§ Given records:
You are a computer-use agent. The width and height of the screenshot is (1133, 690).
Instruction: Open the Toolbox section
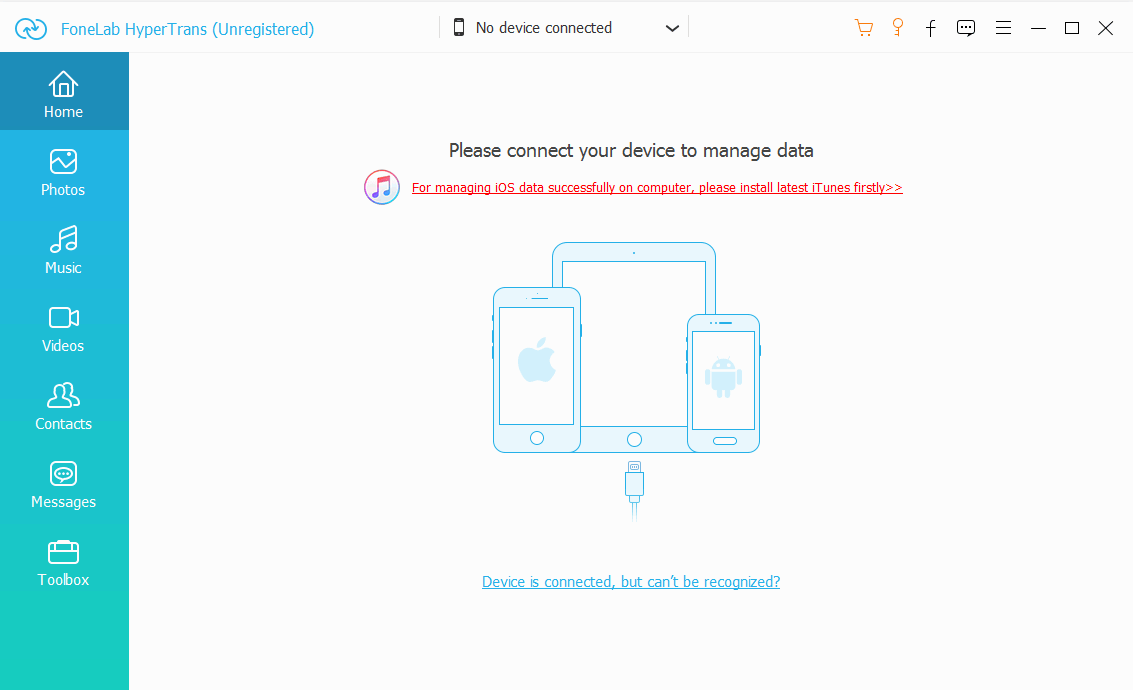tap(64, 561)
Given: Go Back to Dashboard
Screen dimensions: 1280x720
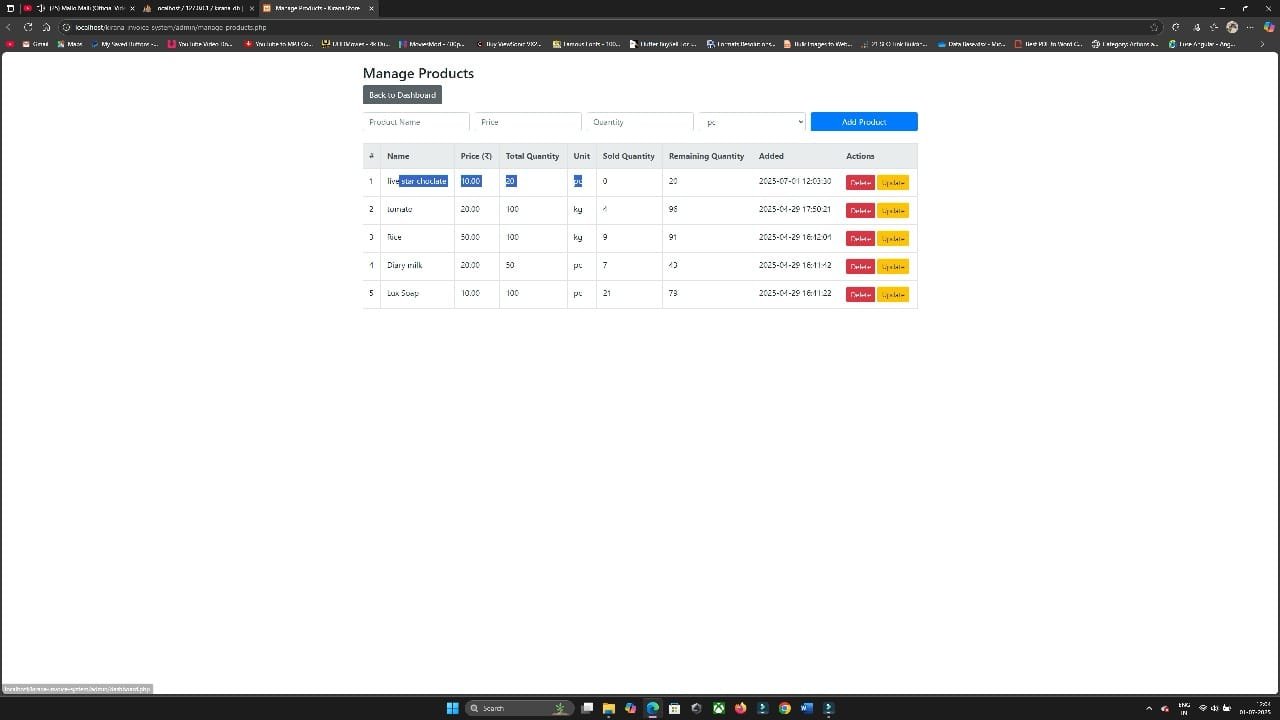Looking at the screenshot, I should click(402, 95).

§ Problem requirements: Render every line of the records above as a Markdown table with the columns Number and Text, numbering the rows in order and skipping blank lines. Leave the pictures out of the table.

§ Output:
| Number | Text |
|---|---|
| 1 | You are a computer-use agent. The width and height of the screenshot is (1133, 690). |
| 2 | Instruction: Open the Toolbox section |
| 3 | tap(64, 561) |
| 4 | Given: Go Back to Dashboard |
| 5 | Screen dimensions: 1280x720 |
| 6 | Looking at the screenshot, I should click(402, 95). |